The Quiet Halloween Mind-Feast

While my teenage sister was out on the town rocking a Wednesday Addams get-up (her ‘bff’ went as Morticia so they stalked the small island nightlife scene with old-school-goth panache), I had no Halloween party to go to.

That’s a lie, actually: I could have very easily – and very lazily – donned my stock Dracula cape and multi-purpose 18th century broach, waxed my moustache and tagged along with my younger sibling, to revisit the local rock club for some Halloween fun, as well as a healthy dollop of nostalgia.

But in what is probably another sign that I’m getting old before my time, I opted to stay in to read instead. Fridays are hard work for me anyway – so that there’s a distinctly non-Halloweeny sense of dread looming over every Thursday evening.

The reading was as ritualistic as I could make it though, so some sense of commemoration was kept. I indulged in Edgar Allan Poe’s ‘The Masque of the Red Death‘ for umpteenth time; it’s a story that I keep returning to for its visceral and visual impact, but would you believe that I have yet to fully conjure up an image of Prospero’s castle in my head? Maybe that’s why I keep returning to it.

The fact that Gabriel Byrne did a brilliant reading of it some years back helps too, of course:

After I was done, I got the urge to revisit what is probably one of my favourite literary tributes of all time: Laird Barron‘s ‘Strappado’, published in the Ellen Datlow anthology Poe, released in commemoration of the macabre master’s 200th anniversary. It’s a glorious mash-up of both ‘Masque’ and ‘The Cask of Amontillado‘ – probably my second-favourite of Poe’s stories, and updates their most horrifying elements in a way that makes my skin crawl.

Though Lovecraft – my second choice for the evening’s reading – is perhaps more vulnerable to this than Poe due to his stylistic excesses, the visual furniture and 19th century narration that fuels Poe’s tales can sometimes soften their impact (if not all that substantially). Barron’s story doesn’t have this problem. I don’t want to write a detailed crit of it – I like it too much anyway – but do check out the anthology if you can, it’s got a few other gems in store.

My reading of HP Lovecraft’s ‘He‘ was cut short by my drooping eyelids.
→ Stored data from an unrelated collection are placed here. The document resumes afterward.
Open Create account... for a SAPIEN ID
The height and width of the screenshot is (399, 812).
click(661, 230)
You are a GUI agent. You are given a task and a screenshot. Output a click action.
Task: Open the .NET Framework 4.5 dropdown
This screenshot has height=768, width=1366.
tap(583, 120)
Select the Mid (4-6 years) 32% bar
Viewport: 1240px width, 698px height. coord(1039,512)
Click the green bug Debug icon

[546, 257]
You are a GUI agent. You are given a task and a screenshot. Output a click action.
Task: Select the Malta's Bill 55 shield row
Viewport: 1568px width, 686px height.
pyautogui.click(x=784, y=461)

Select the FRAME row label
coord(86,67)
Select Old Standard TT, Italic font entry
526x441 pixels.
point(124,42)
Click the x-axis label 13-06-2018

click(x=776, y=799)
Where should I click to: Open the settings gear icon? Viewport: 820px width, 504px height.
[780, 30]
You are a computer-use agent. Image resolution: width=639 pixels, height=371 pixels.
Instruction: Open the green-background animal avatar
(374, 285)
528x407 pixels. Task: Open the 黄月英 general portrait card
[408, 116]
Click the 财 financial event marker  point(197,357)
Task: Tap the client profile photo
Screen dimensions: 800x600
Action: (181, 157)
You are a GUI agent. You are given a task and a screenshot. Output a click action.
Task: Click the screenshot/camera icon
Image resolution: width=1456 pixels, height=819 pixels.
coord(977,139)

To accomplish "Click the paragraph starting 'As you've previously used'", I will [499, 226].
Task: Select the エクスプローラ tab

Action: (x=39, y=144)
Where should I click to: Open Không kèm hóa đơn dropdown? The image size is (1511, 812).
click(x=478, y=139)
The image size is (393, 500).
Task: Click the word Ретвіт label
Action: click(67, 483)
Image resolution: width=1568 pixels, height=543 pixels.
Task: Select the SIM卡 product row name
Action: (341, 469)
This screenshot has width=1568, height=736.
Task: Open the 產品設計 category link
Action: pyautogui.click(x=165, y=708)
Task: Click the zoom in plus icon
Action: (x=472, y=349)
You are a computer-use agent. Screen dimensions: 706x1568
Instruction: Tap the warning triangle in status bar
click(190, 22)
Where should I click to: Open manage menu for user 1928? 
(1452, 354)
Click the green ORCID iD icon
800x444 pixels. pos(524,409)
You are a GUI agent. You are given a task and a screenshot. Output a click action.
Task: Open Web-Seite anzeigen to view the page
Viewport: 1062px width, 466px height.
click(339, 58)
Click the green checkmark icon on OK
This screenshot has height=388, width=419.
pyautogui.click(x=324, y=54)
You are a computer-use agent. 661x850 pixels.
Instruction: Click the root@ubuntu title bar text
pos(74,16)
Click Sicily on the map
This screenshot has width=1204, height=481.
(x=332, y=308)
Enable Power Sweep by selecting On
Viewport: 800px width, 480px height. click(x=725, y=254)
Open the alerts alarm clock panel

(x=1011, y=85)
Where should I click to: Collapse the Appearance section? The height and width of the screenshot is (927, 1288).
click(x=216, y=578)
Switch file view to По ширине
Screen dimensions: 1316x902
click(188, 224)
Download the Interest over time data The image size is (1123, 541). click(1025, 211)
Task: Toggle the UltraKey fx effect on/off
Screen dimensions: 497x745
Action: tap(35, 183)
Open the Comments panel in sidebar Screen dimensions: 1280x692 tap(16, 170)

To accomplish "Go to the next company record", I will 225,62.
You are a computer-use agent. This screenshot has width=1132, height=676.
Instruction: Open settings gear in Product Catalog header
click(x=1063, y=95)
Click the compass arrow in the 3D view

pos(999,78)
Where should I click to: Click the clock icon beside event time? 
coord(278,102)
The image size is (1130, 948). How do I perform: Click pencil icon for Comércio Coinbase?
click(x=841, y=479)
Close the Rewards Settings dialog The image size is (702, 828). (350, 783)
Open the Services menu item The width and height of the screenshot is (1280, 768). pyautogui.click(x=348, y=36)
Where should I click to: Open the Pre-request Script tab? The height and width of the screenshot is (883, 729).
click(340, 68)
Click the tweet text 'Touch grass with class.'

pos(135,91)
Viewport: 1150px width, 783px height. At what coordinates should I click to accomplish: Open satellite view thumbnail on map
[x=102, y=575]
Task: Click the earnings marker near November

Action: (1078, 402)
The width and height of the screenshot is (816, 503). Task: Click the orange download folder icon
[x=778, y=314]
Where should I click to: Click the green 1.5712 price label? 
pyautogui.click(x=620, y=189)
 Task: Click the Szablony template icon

However, I returned to it after a ranging storm woke me from my slumber… which I appreciated for providing some holiday-appropriate mood, if nothing else. But the story is truly one of Lovecraft’s lesser works, any terror undermined by its ridiculous antagonist and the logorrithic miasma that works much better in the Cthulhu stories than it does here.

Re-reading can be far more pleasurable and rewarding than reading something for the first time. It has the ability to etch stories in you like incantations, like prayers that remind you of who you are. If the stories and the storm congeal into something meaningful for my writing, that would be truly great.